DETROIT (WXYZ) — A world-renowned chef is closing the doors at one of his Detroit restaurants.
Chef Maxcel Hardy was recently recognized by the New York Times in their article about 16 Black Chefs Changing Food in America.
Now, his restaurant on Grand River is out of business. Many factors may have led to that decision.
Chef Maxcel Hardy closed River Bistro Friday.
“I put blood, sweat, tears in there,” he said.
River Bistro was a Caribbean restaurant that opened two years ago.
Chef Hardy picked the location on Grand River because he wanted to give this neighborhood a better food option.
“I wanted to come to a community where I’m from where people look like me, talk like me, walk like me,” Hardy said.
Early this year, he knew it was getting harder and harder to keep his business going. River Bistro started offering $5 lunches but couldn’t compete with other eateries.
“You-Buy-We-Fry, the Pizza Hut – all the quick and fast casual stuff, the McDonald's and so forth," Hardy said. "It’s a little tough when you’re trying to do a restaurant of River Bistro caliber.”
Last year, he opened Coop at the Detroit Shipping Company. As that was thriving, River Bistro was not.

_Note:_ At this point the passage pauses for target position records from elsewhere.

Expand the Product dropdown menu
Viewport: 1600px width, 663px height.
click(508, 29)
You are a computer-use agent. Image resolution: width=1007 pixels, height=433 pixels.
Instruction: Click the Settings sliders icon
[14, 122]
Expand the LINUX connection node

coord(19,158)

The final straw he says is all the construction on Grand River that started in August and is supposed to be complete by November.
“That was the nail in the coffin,” Hardy said.
Business dropped by 75%. The city says they have support programs to help businesses in the construction zone. Chef Hardy says it didn’t matter, it wouldn’t have been enough to save River Bistro.
“(It) made my decision that much easier to say, ‘you know what, let’s close down,’” he said.
It’s been a tough month for Chef Hardy. His extended family is trying to recover after Hurricane Dorian destroyed their home. He will be heading to the Bahamas to help with the recovery efforts while he regroups too.
As for the construction, Diane Cross from MDOT stated:
“MDOT has worked closely with the City of Detroit to consider all factors in planning this project on M-5. This project, like all of our projects, takes into consideration a number of factors; drivers, pedestrians, local traffic and business. We did our best to accommodate all of those factors by allowing one lane of traffic, another lane for left turns, and on-street parking. While construction can cause delays, it is a temporary situation for a long-term benefit.”
Chef Hardy is also thinking long-term.
“After the construction is over and the community starts to change a bit, I think we will have opportunities to come back and do it again,” he explained.